Vehicles that move across the ground usually have either wheels, tracks, or legs. A walking vehicle has the advantage on uneven terrain. You can base a design concept on many living analogs, for nature has no use for the wheel.
Above is a scratch-built arthropod-based vehicle from Dinotopia: The World Beneath. The small maquette helped to visualize it in three dimensions and from various angles. The design is based on an extinct shrimplike invertebrate.
In the story, the vehicle, or “strutter” as it is called in Dinotopia, gets out of control and fights another strutter, while Arthur Denison and his friends watch in horror.
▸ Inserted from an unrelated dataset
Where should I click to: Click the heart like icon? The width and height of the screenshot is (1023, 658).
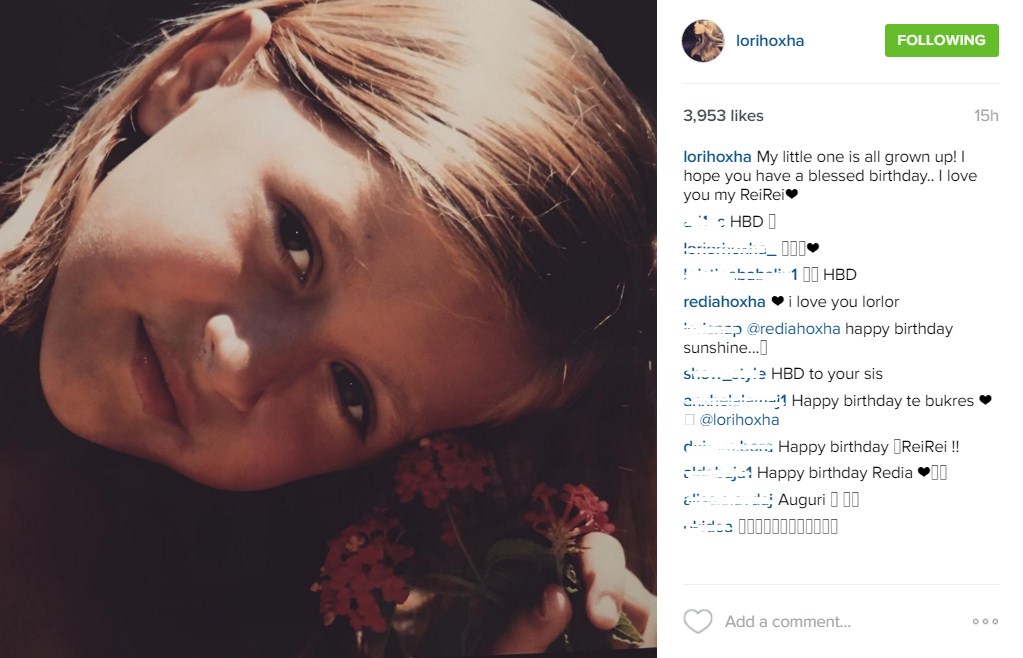coord(697,621)
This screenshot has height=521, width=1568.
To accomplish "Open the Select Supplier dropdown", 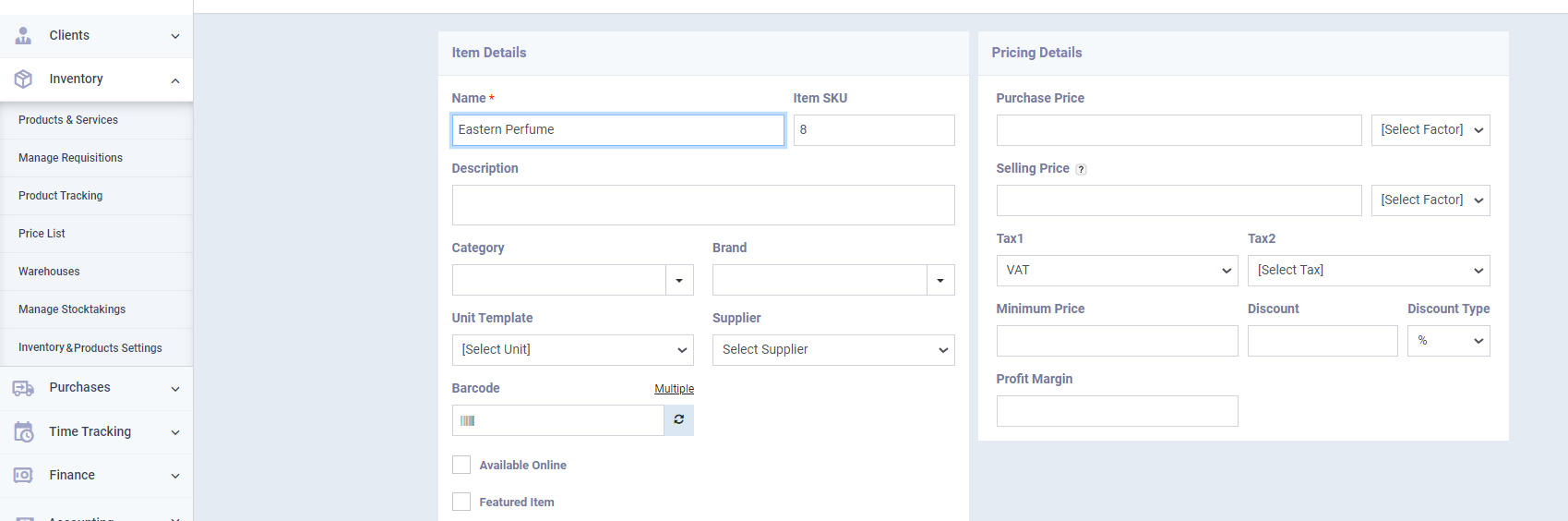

One reason wheels never arose in nature is the difficulty of designing a circulatory system that could work across a turning axle. Birds, humans, and a few mammals use two legs, but four, six or more legs are more common. Below is a full-size working model of a Japanese armored tech.
Engineers who design the drive mechanisms for walking vehicles usually have to solve three problems: how to translate the energy of the motor to the back and forth movement of the leg, how to achieve balance, and how to steer and change direction.
Tomorrow: part two, including Arthur Denison's strutter.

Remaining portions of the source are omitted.